姜云芥鼻头一酸,眼泪还是没忍住地掉了下来,可怜巴巴根本不像她,但她就是忍不住,被戳中了心头最柔软的那一层。
原来这世界上还会有人这般在意她的名声?
她一个被景宣帝当做刀刃的棋子,早就为了权势抛弃了一切,残害忠良!手刃姊妹!荒淫无度!刁蛮任性!
所有不好的词语都可以用来往她身上砸,她早就不在意了。
可现在,居然有人说,他在意,因为他知道自己是个好人?
赫连宸伸出手,想去找姜云芥,她握住了他的指尖,说:“想不通,世间为何会有你这么好的人。”
赫连宸将脸贴在她的掌心,眯着眼睛笑:“不是我好,是你本身就很好,所以才会觉得我接近你是没有目的的。”
“你有什么目的呢?”
“有啊,你不是早就知道了吗?”
姜云芥更难过了:“可你也知道,我给不了你想要的。”
“嗯。”
“嗯?”
“你喜欢谁,要和谁相守一生于我而言并不重要,我只是希望你快乐,这比什么都重要。”
姜云芥无法理解这种想法,她以为,爱就是占有和排他,赫连宸的爱太伟大了,让她觉得自己太卑鄙了些。
“总觉得,我不值得你对我这样好。”
赫连宸说:“你值得的,不要妄自菲薄,或许这世间真的有人不求任何回报地爱你呢?比如我。你要习惯别人对你好,心安理得地接受,你开心我会更开心。”
其实也不是,赫连宸不敢告诉姜云芥从前的事情,怕她觉得自己是可怜她,但赫连宸能分得清什么是喜欢,什么是愧疚......
姜云芥到底还是没能拗得过赫连宸出去了,沈珩看她失魂落魄的样子,有些担心,轻轻牵着她的衣袖晃了晃,表示安慰。
“没事。”姜云芥强颜欢笑。
“公主殿下去休息吧,这儿有我们看着,赫连公子不会出事的。”吴县令说。
姜云芥摇了摇头:“没关系,我不累。”
可她本就大病初愈,一路上舟车劳顿,吹了一整天的寒风,脸色苍白的吓人,仿佛风一吹就要飘走似的。
沈珩知道她不喜欢冬天,更不喜欢下雪,每次下雪总是神情恍惚,痛苦地恨不得杀了自己。
好不容易熬到了京城的春日,却又来到这里。
这里更冷,雪下的更大,仿佛要将她埋葬......
沈珩不懂她的痛苦,既不像林霏言了解她陪伴她撑过最艰难的时光,又不如赫连宸嘴甜会哄人开心,他自己就是一个闷葫芦,无趣的很。
好像什么也不能为她做,还每次都要让她为自己担心。
看着姜云芥疲倦的神色,沈珩捏紧了拳头,干巴巴地伸出手指着不远处说:“你看那边。
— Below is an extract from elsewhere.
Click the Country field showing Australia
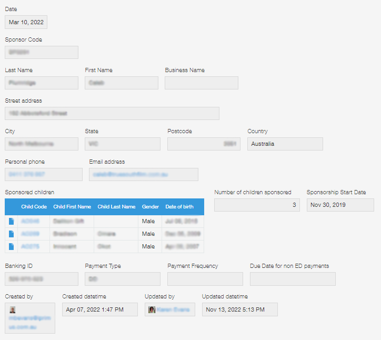This screenshot has width=381, height=340. tap(285, 144)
”
“啊?为什么?”
在场的其他人都看过去了,只有姜云芥没有,反而很不解地望向他。
沈珩说:“你看一下,好不好?”
孩子又在作什么妖?姜云芥实在没有精力哄他,担忧着赫连宸的状况,而且看其他人很无语的表情就知道什么都没有啊。
“就一下。”沈珩很认真地说。
“好吧......”
姜云芥没办法,只能转过头去看,结果真的什么都没有,她正想骂人,突然脖子一痛,眼前一黑,人就晕了过去,直直的倒在沈珩的怀里。
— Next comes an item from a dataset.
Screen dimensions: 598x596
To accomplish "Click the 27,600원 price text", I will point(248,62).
吴县令等人瞪大了眼睛,大气不敢出一下,这手法简单粗暴!
沈珩抱起姜云芥,问道:“房间在什么地方?”
吴夫人立刻回答说:“我带您去吧。”
“多谢。”
“不用不用!”
他连公主都敢打!还有什么是不敢做的!果然人不可貌相!还以为她是公主的侍卫,看来远不止这层关系!
吴夫人知道公主要下榻在他们府上,早就在姜云芥带着孙武等人去找赫连宸的时候把屋子重新收拾了一遍,虽然看上去还是很寒酸。
沈珩轻轻地将姜云芥放在床榻上,替她盖好被子,然后关上门,站在门外守着。
吴夫人说:“隔壁还有一间空屋子,沈公子不如去休息一下?”
“我不困,多谢。”
吴夫人也不敢劝,又有点儿怕总是冷着一张脸的沈珩,于是和气的笑了笑,飞快地离开了。
真是一群怪人......
京城,东宫内。
太子坐在窗前看着窗外皎洁的月色,泡了一壶茶静静地等待着。
此时一个小太监弓着身子,快步走来了,说:“太子殿下,林大人来了。”
姜子渊勾起嘴角,手指一下一下地敲击着案上的那份卷宗,看来一切都在他的预料之中呢。
“传林大人进来。”
“是。”
林霏言第一次在这个时辰走进东宫内,白天和黑夜之下的东宫太不一样了,竟令人生出一丝恐惧来。
风吹起层层叠叠的帘子,他看见了坐在尽头的太子,不禁捏紧了手中的东西,加快了脚步。
姜子渊看上去很是开心,热情地邀请林霏言坐下与他一同品茶。
“来来来!这可是父皇新赐孤的好茶!”
林霏言记得,太子平日里从不自称“孤”,谦逊又和气,对待谁都是无比的真诚和热心,这还是他第一次在姜子渊的口中,听到他这样自称。
“太子殿下,派人查我?”林霏言脸上的笑容不变,将东西从桌子上推给姜子渊。
姜子渊并没有看,还一脸的伤心:“林大人这样说就曲解孤的好意了。”
“好意?臣不懂太子的意思。”
倒了杯茶递给林霏言,姜子渊仍旧不慌不忙,能够稳坐太子之位这么多年,他靠的可不止有纯善的好名声以及嫡长子的身份。
他说:“当然是好意,你想要的孤能给你。”
林霏言装傻:“太子知道,臣想要什么?”
姜子渊拿起卷宗:“你想要的不就是二十年前黎县被屠的真相吗?孤不仅能帮你手刃仇人,还能让你坐上国师之位,如何?”